Publicado por: jromarq | 16/12/2009

O planeta na UTI

A camada de ozônio ou ozonosfera (situada na estratosfera) é um filtro de proteção formado pelo gás ozônio (oxigênio concentrado) que protege a atmosfera das radiações liberadas pelo sol. O ozônio torna–se fortemente oxidante e reativo ao chegar à troposfera. Também utiliza sua forte radiação para conseguir impedir a passagem dos raios ultravioletas que se, porventura, chegassem à atmosfera acabariam com a vida no planeta. Em 1977, alguns cientistas descobriram um buraco na camada de ozônio na Antártida. Posteriormente, registrou-se que a fina camada de ozônio estava afinando ainda mais em diferentes regiões. Existem algumas substâncias químicas que são liberadas no ar e que provocam danos severos, como os clorofluorcarbonos e os hidrocarbonetos alifáticos halogenados (emissões poluentes). Tais substâncias ao chegarem à estratosfera reagem com o ozônio resultando em moléculas de oxigênio e de monóxido de cloro. Com o buraco na camada de ozônio, os raios ultravioletas conseguem penetrar pelo filtro de proteção e chegam até a atmosfera, provocando câncer de pele, cegueira, alergias; afetam, também, todo o sistema imunológico, deixando-o mais vulnerável, por exemplo, aos ataques de fungos e bactérias. 

O aquecimento global, decorrente da destruição gradativa da ozonosfera, é um fenômeno climático que estabelece o aumento da temperatura média da superfície terrestre. Só nesse início de século, a temperatura do planeta subiu quase 2ºC – mais alta do que em toda a década de 60. As medidas a serem tomadas para conter o avanço do aquecimento global têm sido discutidas constantemente. Alguns cientistas apontam como causa do aumento das temperaturas no planeta o elevado nível de concentração de poluentes antropogênicos (provocados pelo homem) na atmosfera. O aquecimento global vem sendo evidenciado através de mudanças bruscas no processo de elevação das temperaturas no mundo. Estudos revelam que o fenômeno, inclusive, agrava a força dos furacões; acelera o derretimento das calotas polares, o que pode ocasionar, por exemplo, aumento da incidência de grandes enchentes e maremotos. 

O carvão, utilizado nas usinas termelétricas, é uma das principais fontes de emissão de gases poluentes.

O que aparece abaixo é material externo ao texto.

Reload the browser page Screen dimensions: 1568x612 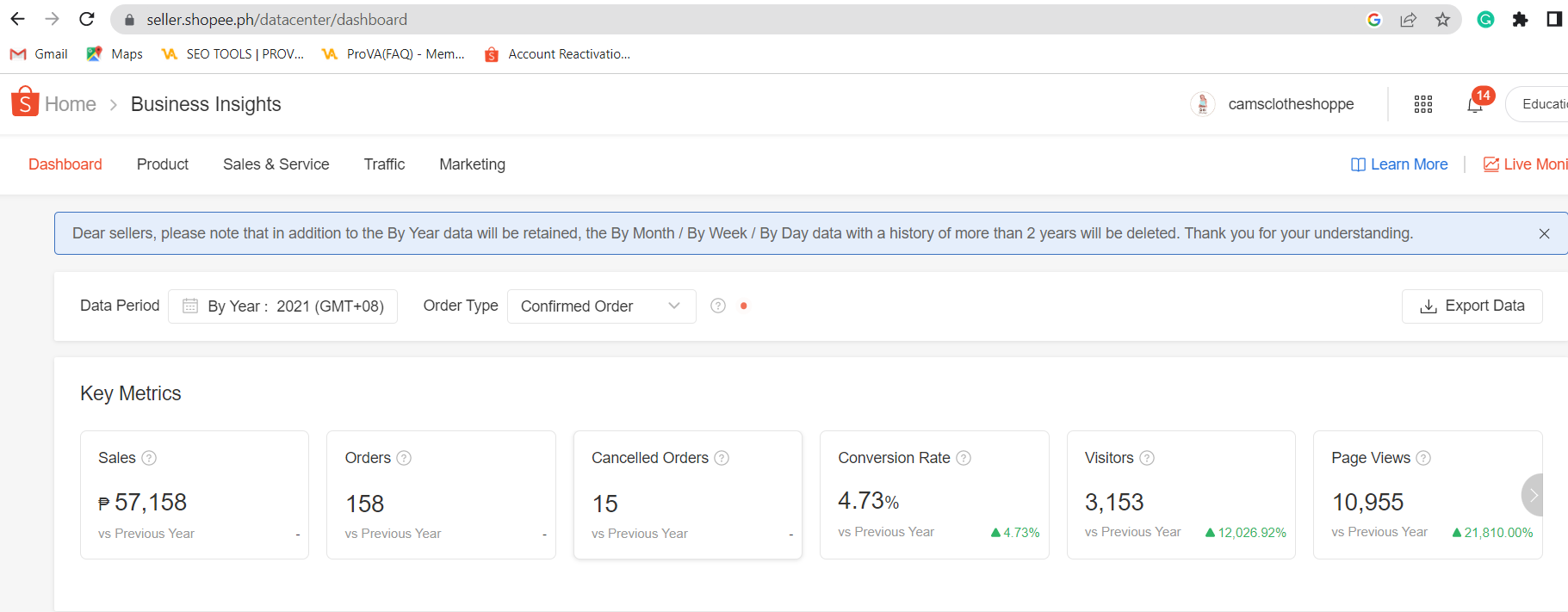tap(87, 19)
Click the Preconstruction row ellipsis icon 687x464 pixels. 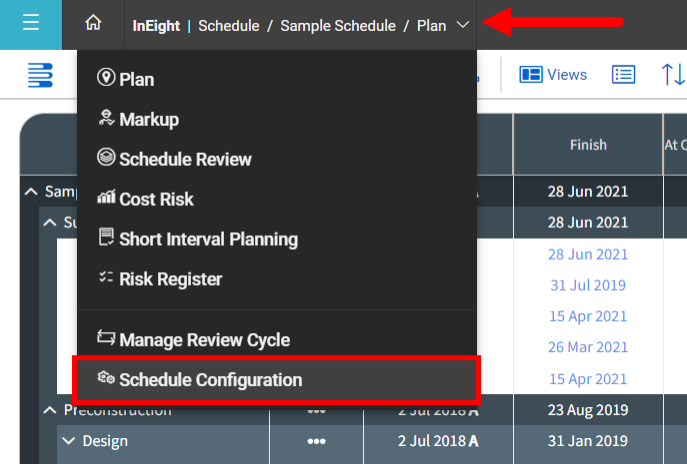coord(316,411)
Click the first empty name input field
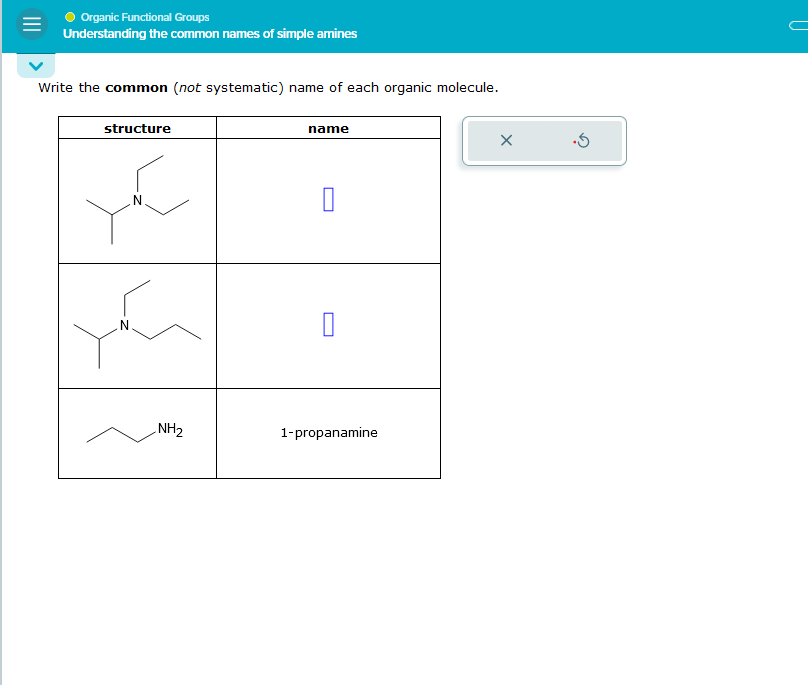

Há estudos que afirmam que a simples redução da queima de carvão já seria mais do que o suficiente para reduzir a terrível ameaça das mudanças climáticas. Contudo, nada indica que, até o final do século XXI, o carvão deixe de ser empregado como principal fonte de geração de energia elétrica. Desse modo, podemos utilizar os EUA (cuja principal matriz energética é, precisamente, o carvão) como exemplo cabal da perenidade dessa fonte de energia e da ojeriza a qualquer meta de redução de CO2. Por outro lado, é importante salientar que, mantidos os níveis de consumo referentes a  2000, os norte–americanos acumularão reservas de carvão para mais 500 anos – com custos de exploração há muito amortizados, o que facilita a compreensão dos motivos para a geração termelétrica a carvão ser equivalente a 56,2% em sua matriz de geração. Metade da eletricidade consumida nos EUA é gerada em usinas que usam carvão como combustível, o que contribui para aumentar significativamente as emissões de gás carbônico do país e, conseqüentemente, em todo o planeta.